### AVAILABLE RECORDS:
╭──

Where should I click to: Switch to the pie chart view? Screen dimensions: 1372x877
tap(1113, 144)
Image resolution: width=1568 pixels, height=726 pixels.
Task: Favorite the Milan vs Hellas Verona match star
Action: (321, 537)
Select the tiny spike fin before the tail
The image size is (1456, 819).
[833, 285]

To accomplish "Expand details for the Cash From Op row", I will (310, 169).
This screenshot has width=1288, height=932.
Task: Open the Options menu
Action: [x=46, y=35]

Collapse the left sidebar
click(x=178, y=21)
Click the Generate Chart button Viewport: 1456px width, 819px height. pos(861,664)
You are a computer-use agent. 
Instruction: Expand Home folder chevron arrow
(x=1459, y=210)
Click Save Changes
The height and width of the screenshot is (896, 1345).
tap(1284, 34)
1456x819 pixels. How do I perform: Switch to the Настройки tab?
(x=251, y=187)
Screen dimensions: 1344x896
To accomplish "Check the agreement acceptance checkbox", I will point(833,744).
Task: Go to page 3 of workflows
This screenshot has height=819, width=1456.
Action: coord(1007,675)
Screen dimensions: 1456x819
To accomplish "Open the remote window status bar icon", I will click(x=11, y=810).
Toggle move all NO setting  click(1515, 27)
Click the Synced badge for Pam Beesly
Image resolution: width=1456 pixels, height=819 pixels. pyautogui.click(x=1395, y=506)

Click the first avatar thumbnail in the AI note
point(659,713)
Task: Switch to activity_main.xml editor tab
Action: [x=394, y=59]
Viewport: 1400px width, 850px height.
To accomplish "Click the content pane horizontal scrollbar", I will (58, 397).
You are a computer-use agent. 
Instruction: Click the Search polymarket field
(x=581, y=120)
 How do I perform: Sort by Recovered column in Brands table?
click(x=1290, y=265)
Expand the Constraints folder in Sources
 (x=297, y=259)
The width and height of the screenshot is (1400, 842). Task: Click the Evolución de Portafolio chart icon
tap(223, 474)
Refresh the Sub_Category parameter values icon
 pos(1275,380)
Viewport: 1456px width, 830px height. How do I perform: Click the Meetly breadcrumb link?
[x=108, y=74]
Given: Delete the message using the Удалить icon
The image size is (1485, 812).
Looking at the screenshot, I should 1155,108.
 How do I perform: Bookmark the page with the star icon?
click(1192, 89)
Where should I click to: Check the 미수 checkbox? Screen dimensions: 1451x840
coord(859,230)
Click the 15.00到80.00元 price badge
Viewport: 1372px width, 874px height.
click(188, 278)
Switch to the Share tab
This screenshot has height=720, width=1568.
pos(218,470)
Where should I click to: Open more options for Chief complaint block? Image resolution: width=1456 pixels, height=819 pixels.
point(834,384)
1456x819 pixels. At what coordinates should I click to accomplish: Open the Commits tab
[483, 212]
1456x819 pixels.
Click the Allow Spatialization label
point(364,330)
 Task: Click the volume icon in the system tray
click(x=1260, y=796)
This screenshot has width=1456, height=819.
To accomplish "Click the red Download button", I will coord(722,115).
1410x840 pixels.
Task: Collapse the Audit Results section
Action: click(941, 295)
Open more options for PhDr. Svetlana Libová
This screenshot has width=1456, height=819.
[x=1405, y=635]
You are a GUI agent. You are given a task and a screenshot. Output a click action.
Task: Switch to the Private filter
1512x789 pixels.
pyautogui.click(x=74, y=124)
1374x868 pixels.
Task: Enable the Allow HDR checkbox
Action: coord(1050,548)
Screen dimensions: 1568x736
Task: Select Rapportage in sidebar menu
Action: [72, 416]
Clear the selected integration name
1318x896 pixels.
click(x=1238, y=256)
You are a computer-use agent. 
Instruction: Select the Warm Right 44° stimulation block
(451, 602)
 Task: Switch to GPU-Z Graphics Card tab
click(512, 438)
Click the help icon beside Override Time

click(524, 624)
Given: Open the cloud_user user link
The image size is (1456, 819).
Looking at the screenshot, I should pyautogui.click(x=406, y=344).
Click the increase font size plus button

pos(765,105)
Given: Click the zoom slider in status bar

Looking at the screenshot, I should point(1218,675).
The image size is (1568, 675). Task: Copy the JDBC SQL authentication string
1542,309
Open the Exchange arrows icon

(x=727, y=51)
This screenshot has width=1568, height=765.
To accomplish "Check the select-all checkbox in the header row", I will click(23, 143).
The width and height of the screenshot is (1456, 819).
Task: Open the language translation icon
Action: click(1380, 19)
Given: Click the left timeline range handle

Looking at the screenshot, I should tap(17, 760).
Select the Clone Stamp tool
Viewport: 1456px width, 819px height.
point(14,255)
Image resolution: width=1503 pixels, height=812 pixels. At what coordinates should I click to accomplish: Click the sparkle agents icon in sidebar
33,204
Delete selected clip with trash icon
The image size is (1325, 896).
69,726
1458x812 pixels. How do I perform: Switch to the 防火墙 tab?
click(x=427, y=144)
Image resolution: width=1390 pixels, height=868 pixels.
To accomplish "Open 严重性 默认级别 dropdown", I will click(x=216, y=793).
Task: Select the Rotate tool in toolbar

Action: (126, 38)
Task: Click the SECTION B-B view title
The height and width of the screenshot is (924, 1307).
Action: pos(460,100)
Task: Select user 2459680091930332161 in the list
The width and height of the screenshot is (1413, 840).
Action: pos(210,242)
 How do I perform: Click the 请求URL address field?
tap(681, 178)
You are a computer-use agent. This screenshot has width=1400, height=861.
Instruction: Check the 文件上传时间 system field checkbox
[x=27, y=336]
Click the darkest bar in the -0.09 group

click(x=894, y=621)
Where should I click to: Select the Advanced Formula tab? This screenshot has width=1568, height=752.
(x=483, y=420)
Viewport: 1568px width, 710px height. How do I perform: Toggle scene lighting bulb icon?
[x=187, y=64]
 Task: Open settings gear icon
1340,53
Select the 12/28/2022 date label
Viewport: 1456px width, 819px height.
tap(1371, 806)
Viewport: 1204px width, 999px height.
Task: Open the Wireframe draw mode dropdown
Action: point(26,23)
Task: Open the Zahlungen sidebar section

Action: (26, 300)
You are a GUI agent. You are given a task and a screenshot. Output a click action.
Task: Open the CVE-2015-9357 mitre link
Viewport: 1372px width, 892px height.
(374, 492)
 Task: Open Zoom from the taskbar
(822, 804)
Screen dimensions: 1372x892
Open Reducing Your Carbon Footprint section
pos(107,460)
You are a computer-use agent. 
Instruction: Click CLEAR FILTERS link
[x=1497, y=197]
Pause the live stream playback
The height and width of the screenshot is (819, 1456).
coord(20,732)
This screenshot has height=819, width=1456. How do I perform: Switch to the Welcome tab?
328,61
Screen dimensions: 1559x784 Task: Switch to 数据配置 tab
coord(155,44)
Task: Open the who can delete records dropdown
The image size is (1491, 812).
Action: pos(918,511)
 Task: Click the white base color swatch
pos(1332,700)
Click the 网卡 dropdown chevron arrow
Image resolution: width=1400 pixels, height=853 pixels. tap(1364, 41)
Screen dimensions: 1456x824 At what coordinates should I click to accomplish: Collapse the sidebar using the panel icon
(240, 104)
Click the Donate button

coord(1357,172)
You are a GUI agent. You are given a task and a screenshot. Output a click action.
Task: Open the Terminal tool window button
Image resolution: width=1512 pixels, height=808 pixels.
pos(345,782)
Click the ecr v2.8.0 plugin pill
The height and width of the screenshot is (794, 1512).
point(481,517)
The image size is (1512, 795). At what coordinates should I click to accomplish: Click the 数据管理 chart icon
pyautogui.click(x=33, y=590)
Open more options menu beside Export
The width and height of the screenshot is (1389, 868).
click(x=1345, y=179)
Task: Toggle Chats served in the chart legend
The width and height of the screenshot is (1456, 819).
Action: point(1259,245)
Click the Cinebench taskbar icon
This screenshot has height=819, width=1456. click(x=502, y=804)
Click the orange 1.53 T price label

╰──

### TASK DETAILS:
Please find every line in the records that contains the word "user", and copy it out.

### RESULT:
Given: Open the cloud_user user link
Task: Select user 2459680091930332161 in the list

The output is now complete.